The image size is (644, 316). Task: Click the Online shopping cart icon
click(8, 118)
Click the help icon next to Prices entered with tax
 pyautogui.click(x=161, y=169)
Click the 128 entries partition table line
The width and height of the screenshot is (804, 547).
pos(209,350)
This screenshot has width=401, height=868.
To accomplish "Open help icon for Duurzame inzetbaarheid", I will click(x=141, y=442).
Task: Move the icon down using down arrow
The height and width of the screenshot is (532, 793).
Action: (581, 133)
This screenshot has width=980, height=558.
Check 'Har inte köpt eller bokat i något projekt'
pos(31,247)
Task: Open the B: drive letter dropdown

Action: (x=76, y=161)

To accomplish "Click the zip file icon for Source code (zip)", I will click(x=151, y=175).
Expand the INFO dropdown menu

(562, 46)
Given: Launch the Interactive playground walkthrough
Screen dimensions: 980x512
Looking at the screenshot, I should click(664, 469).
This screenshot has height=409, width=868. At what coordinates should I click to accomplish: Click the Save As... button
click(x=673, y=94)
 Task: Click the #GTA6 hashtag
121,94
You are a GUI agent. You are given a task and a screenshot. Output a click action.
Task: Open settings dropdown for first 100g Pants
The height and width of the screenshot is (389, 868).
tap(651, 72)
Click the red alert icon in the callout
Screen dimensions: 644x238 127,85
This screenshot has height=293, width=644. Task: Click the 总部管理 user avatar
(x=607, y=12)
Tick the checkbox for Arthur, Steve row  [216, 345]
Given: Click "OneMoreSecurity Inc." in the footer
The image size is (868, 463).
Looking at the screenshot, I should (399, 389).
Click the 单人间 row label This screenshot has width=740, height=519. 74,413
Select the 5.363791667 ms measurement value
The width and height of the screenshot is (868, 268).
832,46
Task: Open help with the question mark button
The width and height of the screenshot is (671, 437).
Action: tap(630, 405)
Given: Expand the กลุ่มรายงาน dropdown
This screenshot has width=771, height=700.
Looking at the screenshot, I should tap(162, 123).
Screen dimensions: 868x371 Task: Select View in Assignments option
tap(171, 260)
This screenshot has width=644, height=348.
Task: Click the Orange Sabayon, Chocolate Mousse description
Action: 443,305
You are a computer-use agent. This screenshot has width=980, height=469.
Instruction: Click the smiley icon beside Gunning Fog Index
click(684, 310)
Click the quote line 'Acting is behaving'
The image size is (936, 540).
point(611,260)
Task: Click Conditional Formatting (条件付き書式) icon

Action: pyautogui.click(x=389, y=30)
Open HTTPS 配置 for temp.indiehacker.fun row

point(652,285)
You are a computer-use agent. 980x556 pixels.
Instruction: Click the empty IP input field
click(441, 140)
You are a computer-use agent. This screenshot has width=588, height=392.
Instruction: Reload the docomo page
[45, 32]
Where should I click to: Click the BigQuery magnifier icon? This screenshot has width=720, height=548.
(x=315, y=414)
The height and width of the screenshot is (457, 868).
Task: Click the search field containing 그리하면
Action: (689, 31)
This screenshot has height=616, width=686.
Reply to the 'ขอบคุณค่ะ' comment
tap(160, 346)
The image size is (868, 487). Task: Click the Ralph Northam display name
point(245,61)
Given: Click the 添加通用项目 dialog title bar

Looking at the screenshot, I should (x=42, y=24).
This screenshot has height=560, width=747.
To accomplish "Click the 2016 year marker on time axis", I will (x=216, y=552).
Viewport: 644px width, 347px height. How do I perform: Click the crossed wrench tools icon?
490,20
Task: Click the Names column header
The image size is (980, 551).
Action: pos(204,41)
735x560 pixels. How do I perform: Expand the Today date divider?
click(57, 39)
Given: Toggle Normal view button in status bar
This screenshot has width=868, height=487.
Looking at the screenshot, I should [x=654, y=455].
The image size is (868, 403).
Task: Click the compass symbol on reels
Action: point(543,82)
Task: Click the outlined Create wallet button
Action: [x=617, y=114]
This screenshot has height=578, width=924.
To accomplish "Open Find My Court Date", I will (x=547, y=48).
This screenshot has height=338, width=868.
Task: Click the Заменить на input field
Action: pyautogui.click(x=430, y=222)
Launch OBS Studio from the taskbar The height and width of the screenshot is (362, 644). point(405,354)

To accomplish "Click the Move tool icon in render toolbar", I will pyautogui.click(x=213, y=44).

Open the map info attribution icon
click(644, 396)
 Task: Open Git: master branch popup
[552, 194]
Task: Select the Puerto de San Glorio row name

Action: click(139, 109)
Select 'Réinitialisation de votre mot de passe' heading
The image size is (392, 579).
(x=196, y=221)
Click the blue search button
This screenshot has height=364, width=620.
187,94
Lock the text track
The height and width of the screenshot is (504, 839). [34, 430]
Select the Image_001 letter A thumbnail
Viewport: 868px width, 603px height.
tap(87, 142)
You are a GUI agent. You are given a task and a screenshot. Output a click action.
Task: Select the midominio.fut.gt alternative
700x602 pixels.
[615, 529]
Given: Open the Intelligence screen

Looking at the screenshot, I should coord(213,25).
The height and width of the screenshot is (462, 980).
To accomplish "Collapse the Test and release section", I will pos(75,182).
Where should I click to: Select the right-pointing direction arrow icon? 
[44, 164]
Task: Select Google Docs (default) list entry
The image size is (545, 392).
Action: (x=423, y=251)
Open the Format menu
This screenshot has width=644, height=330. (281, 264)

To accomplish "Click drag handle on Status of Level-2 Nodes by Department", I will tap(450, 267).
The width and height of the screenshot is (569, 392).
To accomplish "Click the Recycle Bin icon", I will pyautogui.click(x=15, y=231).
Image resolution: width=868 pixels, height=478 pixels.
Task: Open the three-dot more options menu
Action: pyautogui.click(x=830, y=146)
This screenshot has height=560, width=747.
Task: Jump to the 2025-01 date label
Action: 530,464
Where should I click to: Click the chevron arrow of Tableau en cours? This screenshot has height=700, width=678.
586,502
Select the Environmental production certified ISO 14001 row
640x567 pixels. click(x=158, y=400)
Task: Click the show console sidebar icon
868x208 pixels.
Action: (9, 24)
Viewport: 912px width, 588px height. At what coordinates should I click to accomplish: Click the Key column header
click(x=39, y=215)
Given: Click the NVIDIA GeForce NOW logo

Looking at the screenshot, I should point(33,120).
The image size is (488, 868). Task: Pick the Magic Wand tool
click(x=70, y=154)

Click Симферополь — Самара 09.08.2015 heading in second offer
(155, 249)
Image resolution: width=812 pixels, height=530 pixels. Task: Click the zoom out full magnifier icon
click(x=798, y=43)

Task instructions
Copy out every entry again, exactly as it was given.

Response
The image size is (644, 316). Task: Click the Online shopping cart icon
click(8, 118)
Click the help icon next to Prices entered with tax
 pyautogui.click(x=161, y=169)
Click the 128 entries partition table line
The width and height of the screenshot is (804, 547).
pos(209,350)
This screenshot has width=401, height=868.
To accomplish "Open help icon for Duurzame inzetbaarheid", I will click(x=141, y=442).
Task: Move the icon down using down arrow
The height and width of the screenshot is (532, 793).
Action: (581, 133)
This screenshot has width=980, height=558.
Check 'Har inte köpt eller bokat i något projekt'
pos(31,247)
Task: Open the B: drive letter dropdown

Action: (x=76, y=161)

To accomplish "Click the zip file icon for Source code (zip)", I will click(x=151, y=175).
Expand the INFO dropdown menu

(562, 46)
Given: Launch the Interactive playground walkthrough
Screen dimensions: 980x512
Looking at the screenshot, I should click(664, 469).
This screenshot has height=409, width=868. At what coordinates should I click to accomplish: Click the Save As... button
click(x=673, y=94)
 Task: Click the #GTA6 hashtag
121,94
You are a GUI agent. You are given a task and a screenshot. Output a click action.
Task: Open settings dropdown for first 100g Pants
The height and width of the screenshot is (389, 868).
tap(651, 72)
Click the red alert icon in the callout
Screen dimensions: 644x238 127,85
This screenshot has height=293, width=644. Task: Click the 总部管理 user avatar
(x=607, y=12)
Tick the checkbox for Arthur, Steve row  [216, 345]
Given: Click "OneMoreSecurity Inc." in the footer
The image size is (868, 463).
Looking at the screenshot, I should (399, 389).
Click the 单人间 row label This screenshot has width=740, height=519. 74,413
Select the 5.363791667 ms measurement value
The width and height of the screenshot is (868, 268).
832,46
Task: Open help with the question mark button
The width and height of the screenshot is (671, 437).
Action: tap(630, 405)
Given: Expand the กลุ่มรายงาน dropdown
This screenshot has width=771, height=700.
Looking at the screenshot, I should tap(162, 123).
Screen dimensions: 868x371 Task: Select View in Assignments option
tap(171, 260)
This screenshot has width=644, height=348.
Task: Click the Orange Sabayon, Chocolate Mousse description
Action: 443,305
You are a computer-use agent. This screenshot has width=980, height=469.
Instruction: Click the smiley icon beside Gunning Fog Index
click(684, 310)
Click the quote line 'Acting is behaving'
The image size is (936, 540).
point(611,260)
Task: Click Conditional Formatting (条件付き書式) icon

Action: pyautogui.click(x=389, y=30)
Open HTTPS 配置 for temp.indiehacker.fun row

point(652,285)
You are a computer-use agent. 980x556 pixels.
Instruction: Click the empty IP input field
click(441, 140)
You are a computer-use agent. This screenshot has width=588, height=392.
Instruction: Reload the docomo page
[45, 32]
Where should I click to: Click the BigQuery magnifier icon? This screenshot has width=720, height=548.
(x=315, y=414)
The height and width of the screenshot is (457, 868).
Task: Click the search field containing 그리하면
Action: (689, 31)
This screenshot has height=616, width=686.
Reply to the 'ขอบคุณค่ะ' comment
tap(160, 346)
The image size is (868, 487). Task: Click the Ralph Northam display name
point(245,61)
Given: Click the 添加通用项目 dialog title bar

Looking at the screenshot, I should (x=42, y=24).
This screenshot has height=560, width=747.
To accomplish "Click the 2016 year marker on time axis", I will (x=216, y=552).
Viewport: 644px width, 347px height. How do I perform: Click the crossed wrench tools icon?
490,20
Task: Click the Names column header
The image size is (980, 551).
Action: pos(204,41)
735x560 pixels. How do I perform: Expand the Today date divider?
click(57, 39)
Given: Toggle Normal view button in status bar
This screenshot has width=868, height=487.
Looking at the screenshot, I should [x=654, y=455].
The image size is (868, 403).
Task: Click the compass symbol on reels
Action: point(543,82)
Task: Click the outlined Create wallet button
Action: [x=617, y=114]
This screenshot has height=578, width=924.
To accomplish "Open Find My Court Date", I will (x=547, y=48).
This screenshot has height=338, width=868.
Task: Click the Заменить на input field
Action: pyautogui.click(x=430, y=222)
Launch OBS Studio from the taskbar The height and width of the screenshot is (362, 644). point(405,354)

To accomplish "Click the Move tool icon in render toolbar", I will pyautogui.click(x=213, y=44).

Open the map info attribution icon
click(644, 396)
 Task: Open Git: master branch popup
[552, 194]
Task: Select the Puerto de San Glorio row name

Action: click(139, 109)
Select 'Réinitialisation de votre mot de passe' heading
The image size is (392, 579).
(x=196, y=221)
Click the blue search button
This screenshot has height=364, width=620.
187,94
Lock the text track
The height and width of the screenshot is (504, 839). [34, 430]
Select the Image_001 letter A thumbnail
Viewport: 868px width, 603px height.
tap(87, 142)
You are a GUI agent. You are given a task and a screenshot. Output a click action.
Task: Select the midominio.fut.gt alternative
700x602 pixels.
[615, 529]
Given: Open the Intelligence screen

Looking at the screenshot, I should coord(213,25).
The height and width of the screenshot is (462, 980).
To accomplish "Collapse the Test and release section", I will pos(75,182).
Where should I click to: Select the right-pointing direction arrow icon? 
[44, 164]
Task: Select Google Docs (default) list entry
The image size is (545, 392).
Action: (x=423, y=251)
Open the Format menu
This screenshot has width=644, height=330. (281, 264)

To accomplish "Click drag handle on Status of Level-2 Nodes by Department", I will tap(450, 267).
The width and height of the screenshot is (569, 392).
To accomplish "Click the Recycle Bin icon", I will pyautogui.click(x=15, y=231).
Image resolution: width=868 pixels, height=478 pixels.
Task: Open the three-dot more options menu
Action: pyautogui.click(x=830, y=146)
This screenshot has height=560, width=747.
Task: Jump to the 2025-01 date label
Action: 530,464
Where should I click to: Click the chevron arrow of Tableau en cours? This screenshot has height=700, width=678.
586,502
Select the Environmental production certified ISO 14001 row
640x567 pixels. click(x=158, y=400)
Task: Click the show console sidebar icon
868x208 pixels.
Action: (9, 24)
Viewport: 912px width, 588px height. At what coordinates should I click to accomplish: Click the Key column header
click(x=39, y=215)
Given: Click the NVIDIA GeForce NOW logo

Looking at the screenshot, I should point(33,120).
The image size is (488, 868). Task: Pick the Magic Wand tool
click(x=70, y=154)

Click Симферополь — Самара 09.08.2015 heading in second offer
(155, 249)
Image resolution: width=812 pixels, height=530 pixels. Task: Click the zoom out full magnifier icon
click(x=798, y=43)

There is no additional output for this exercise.